• [TASK DESCRIPTION] Please write out the items from the line with "Click the plain magnifier zoom icon" to the line with "(x=68, y=127)" again, substituting "magnifying glass" for "magnifier" and leaving everything else unchanged.

Stored data entries
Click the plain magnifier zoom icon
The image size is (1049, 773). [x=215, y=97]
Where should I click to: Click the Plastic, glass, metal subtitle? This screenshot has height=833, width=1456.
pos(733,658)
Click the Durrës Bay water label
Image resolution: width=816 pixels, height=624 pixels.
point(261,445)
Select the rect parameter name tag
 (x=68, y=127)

...

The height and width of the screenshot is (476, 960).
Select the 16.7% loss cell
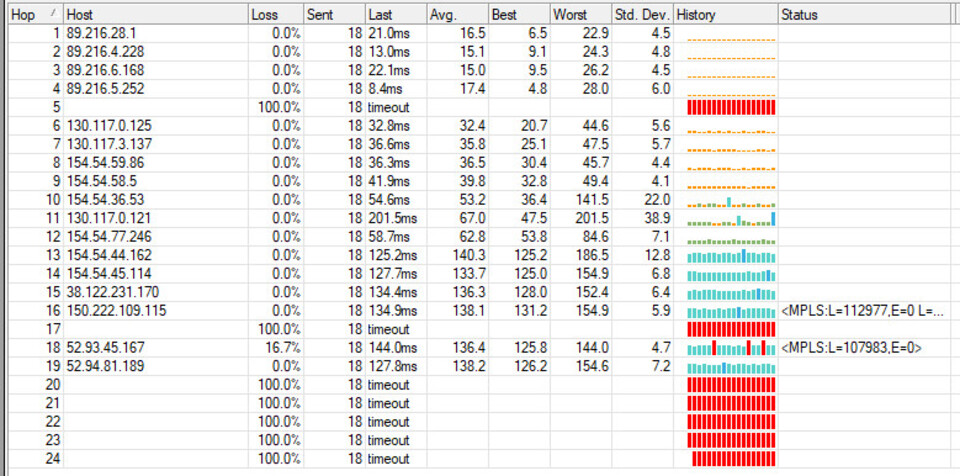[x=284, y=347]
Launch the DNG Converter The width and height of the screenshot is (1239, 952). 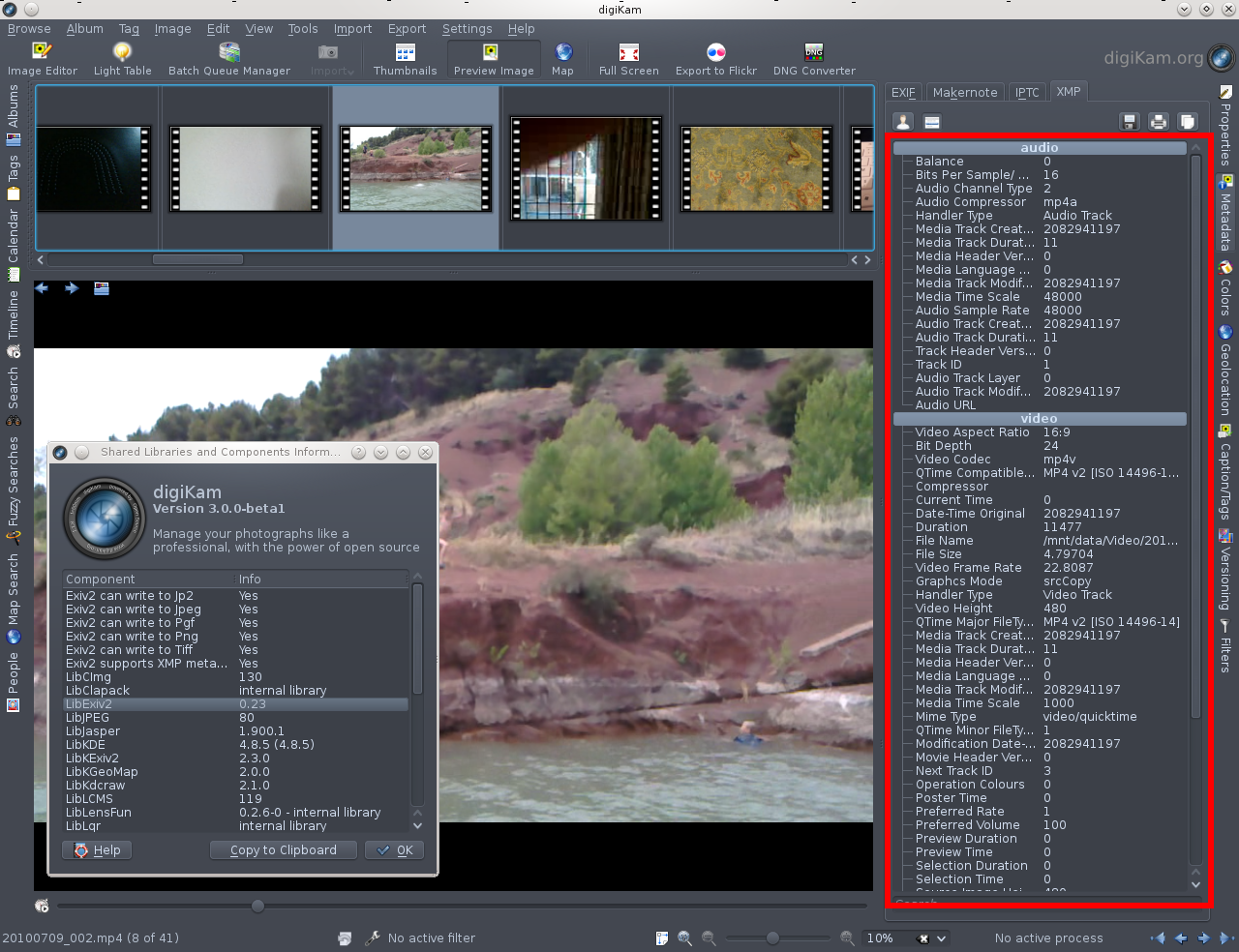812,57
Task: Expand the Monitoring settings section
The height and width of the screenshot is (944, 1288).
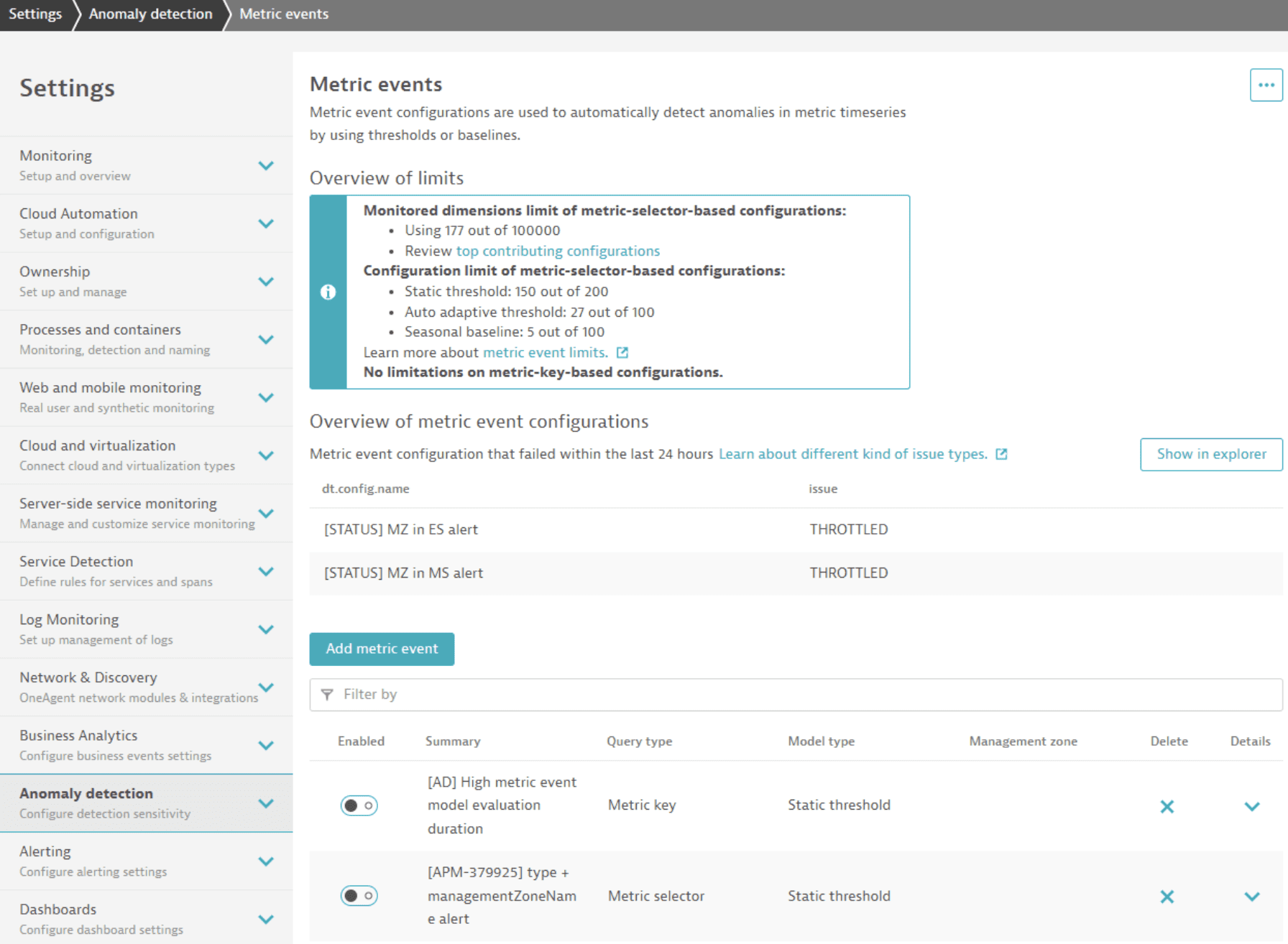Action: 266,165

• [THE REPLY]
Click the plain magnifying glass zoom icon
The image size is (1049, 773). [x=215, y=97]
Where should I click to: Click the Plastic, glass, metal subtitle? This screenshot has height=833, width=1456.
pos(733,658)
Click the Durrës Bay water label
Image resolution: width=816 pixels, height=624 pixels.
point(261,445)
Select the rect parameter name tag
 (x=68, y=127)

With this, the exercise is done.